When you upload a PDF natively, Claude renders each page as image tokens plus extracted text. Long documents hit a visual token ceiling around 100 pages, and well before that the model starts compressing, summarizing, and skipping rows in dense tables. Bank statements with tiny fonts and hundreds of near-identical rows trigger this worst case, producing plausible-looking but wrong totals with no truncation warning.
How do I get accurate data extraction from a multi-page PDF with Claude?
Parse the PDF into structured JSON first, then send the JSON to Claude. Using about fifteen lines of Python with pdfplumber, open the PDF, loop the pages, call extract_tables on each, flatten rows into dicts with fields like date, description, debit, credit, and balance, then dump to JSON. Claude reads JSON deterministically because there are no images to compress or layouts to guess.
How much cheaper is JSON-first PDF processing versus native upload?
On a 47-page, 184-transaction bank statement, native PDF upload cost about 31 cents per query because you pay for image tokens on every rendered page. The JSON-first path cost about 9 cents — roughly a 71% reduction — because the structured payload is only about forty kilobytes. Across two thousand pages a month per accounting client, the savings compound quickly.
When should I use native PDF upload versus extracting to JSON first?
Use native PDF upload for short, visual, layout-heavy documents under three pages — a one-page invoice with a logo, a signed letter, or a screenshot.
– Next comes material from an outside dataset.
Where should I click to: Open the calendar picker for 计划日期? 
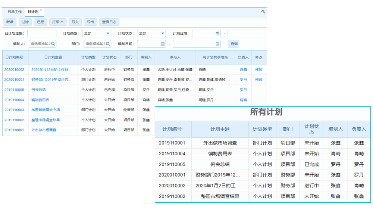coord(217,33)
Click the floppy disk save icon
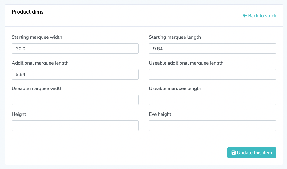The height and width of the screenshot is (169, 287). click(233, 152)
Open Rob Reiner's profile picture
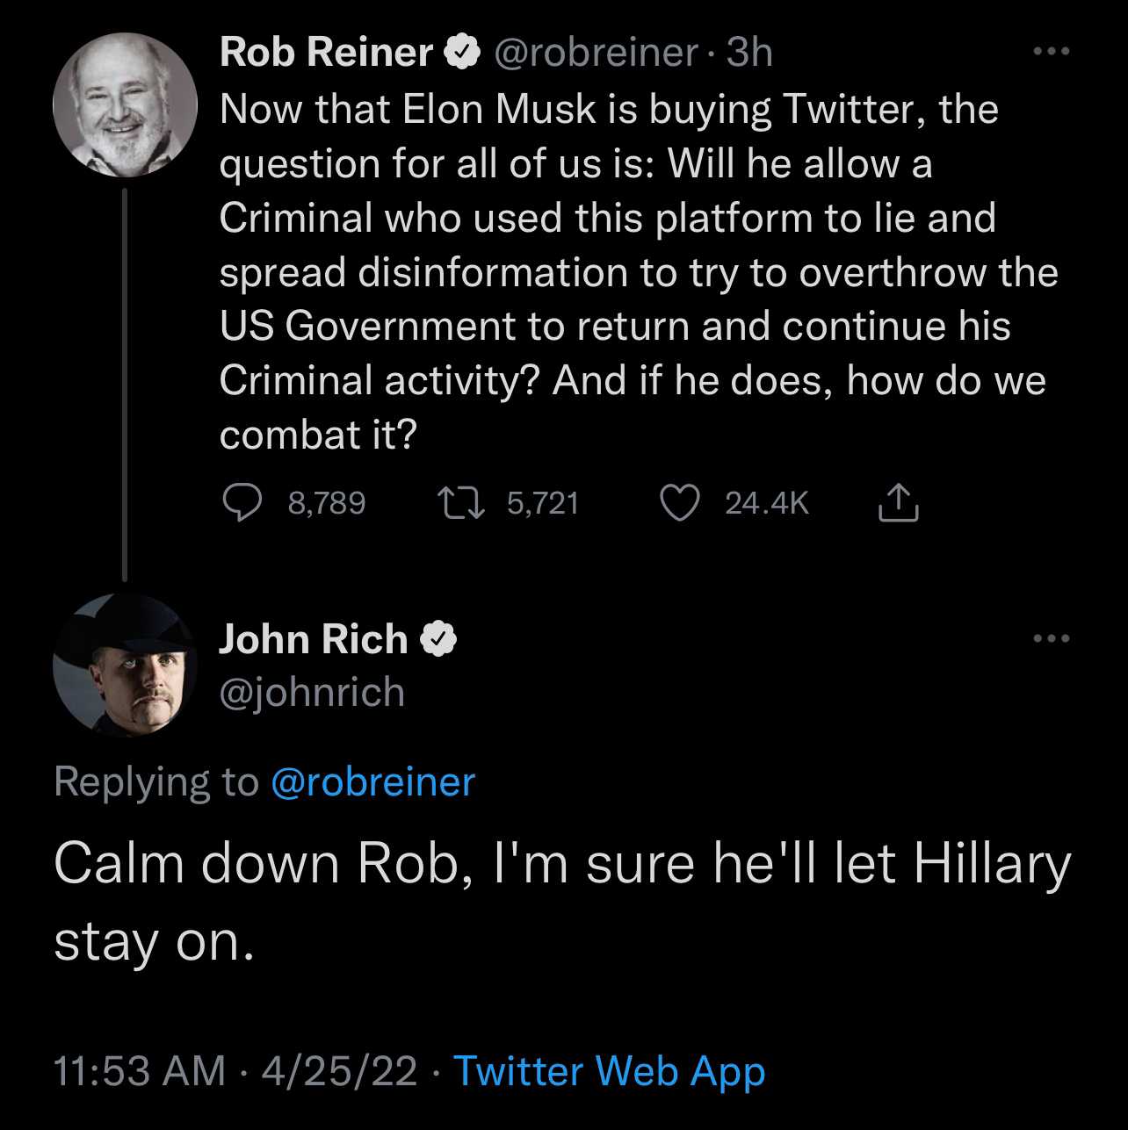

Extract to JSON first for documents over three pages that contain tables, and always extract first for anything over ten pages. This decision tree eliminates most silent accuracy bugs in document pipelines.
What types of documents benefit most from JSON extraction before LLM analysis?
Any document where value lives in structured rows or specific clauses: bank statements, multi-page contracts, supplier invoices with line-item tables, insurance policies, and lease agreements. These contain repeating layouts and dense tables that trigger compression and row-skipping during native PDF processing. Extracting structured data first, then reasoning over it, restores deterministic accuracy that native upload cannot guarantee.